Zespół Grzegorza Wesołowskiego przegrał zaledwie raz i to na inaugurację ligi w Łęcznej. Później czekały go wyjazdy na trudne tereny do Katowic i Bydgoszczy, gdzie gospodarze ostatecznie nie potrafili znaleźć sposobu na Olimpię. Mało tego, w meczu z GKS-em komplet punktów wypadł elblążanom z rąk w samej końcówce spotkania. W ostatni weekend Olimpia pojechała do Płocka, aby tam w roli gospodarza zmierzyć się z innym beniaminkiem, Wisłą. Także tym razem wszystko skończyło się podziałem punktów i tym sposobem na mecz do Gdyni drużyna z Elbląga przyjedzie z dorobkiem trzech punktów, a więc o jeden więcej niż dotychczasowa zdobycz Arki.
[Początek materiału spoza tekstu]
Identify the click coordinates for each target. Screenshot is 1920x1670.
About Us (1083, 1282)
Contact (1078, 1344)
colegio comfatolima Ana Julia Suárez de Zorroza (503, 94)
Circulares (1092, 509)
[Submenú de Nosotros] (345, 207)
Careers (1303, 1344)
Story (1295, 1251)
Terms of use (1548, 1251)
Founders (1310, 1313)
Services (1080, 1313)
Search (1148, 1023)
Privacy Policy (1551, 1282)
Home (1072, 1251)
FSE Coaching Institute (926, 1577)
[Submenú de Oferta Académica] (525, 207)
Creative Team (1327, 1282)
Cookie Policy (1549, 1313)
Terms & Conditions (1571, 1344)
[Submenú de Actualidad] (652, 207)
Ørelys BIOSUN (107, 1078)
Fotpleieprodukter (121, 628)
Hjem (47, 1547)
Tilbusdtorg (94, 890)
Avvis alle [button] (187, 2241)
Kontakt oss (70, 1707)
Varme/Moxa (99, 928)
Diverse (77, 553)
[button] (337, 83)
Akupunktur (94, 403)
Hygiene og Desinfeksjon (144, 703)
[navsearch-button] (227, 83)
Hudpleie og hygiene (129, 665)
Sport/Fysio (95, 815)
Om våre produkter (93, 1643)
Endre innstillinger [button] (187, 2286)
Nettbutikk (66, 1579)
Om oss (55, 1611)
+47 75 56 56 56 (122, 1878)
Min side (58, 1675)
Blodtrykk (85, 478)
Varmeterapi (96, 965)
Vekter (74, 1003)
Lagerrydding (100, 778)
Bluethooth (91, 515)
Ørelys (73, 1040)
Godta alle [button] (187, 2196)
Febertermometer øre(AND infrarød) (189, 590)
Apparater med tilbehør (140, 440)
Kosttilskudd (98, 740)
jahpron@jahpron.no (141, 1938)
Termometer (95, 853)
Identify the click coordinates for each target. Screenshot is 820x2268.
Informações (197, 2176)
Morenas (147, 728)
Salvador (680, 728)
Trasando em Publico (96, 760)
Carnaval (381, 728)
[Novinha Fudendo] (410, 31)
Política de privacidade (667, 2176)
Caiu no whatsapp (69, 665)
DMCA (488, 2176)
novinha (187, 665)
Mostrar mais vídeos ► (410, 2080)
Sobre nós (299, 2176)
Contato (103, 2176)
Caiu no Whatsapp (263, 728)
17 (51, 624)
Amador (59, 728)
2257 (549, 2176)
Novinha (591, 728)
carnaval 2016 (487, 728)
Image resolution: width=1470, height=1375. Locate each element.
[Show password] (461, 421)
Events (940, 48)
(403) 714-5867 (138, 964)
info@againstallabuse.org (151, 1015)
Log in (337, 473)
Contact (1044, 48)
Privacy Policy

Nie można pominąć także meczu, który nasz rywal rozegrał w minioną środę. Olimpia stoczyła pojedynek w ramach rywalizacji o Puchar Polski, w którym podejmowała na obiekcie w Elblągu Wartę Poznań. Po 90 minutach było, jakże by inaczej, na remis. Ponieważ dogrywka również nie przyniosła rozstrzygnięcia, rozegrano konkurs rzutów karnych, w którym górą byli gospodarze. Ten mecz, z punktu widzenia sobotniego starcia w lidze, może mieć zasadnicze znaczenie, głównie ze względu na 120 minut , które musiało kosztować Olimpię sporo sił.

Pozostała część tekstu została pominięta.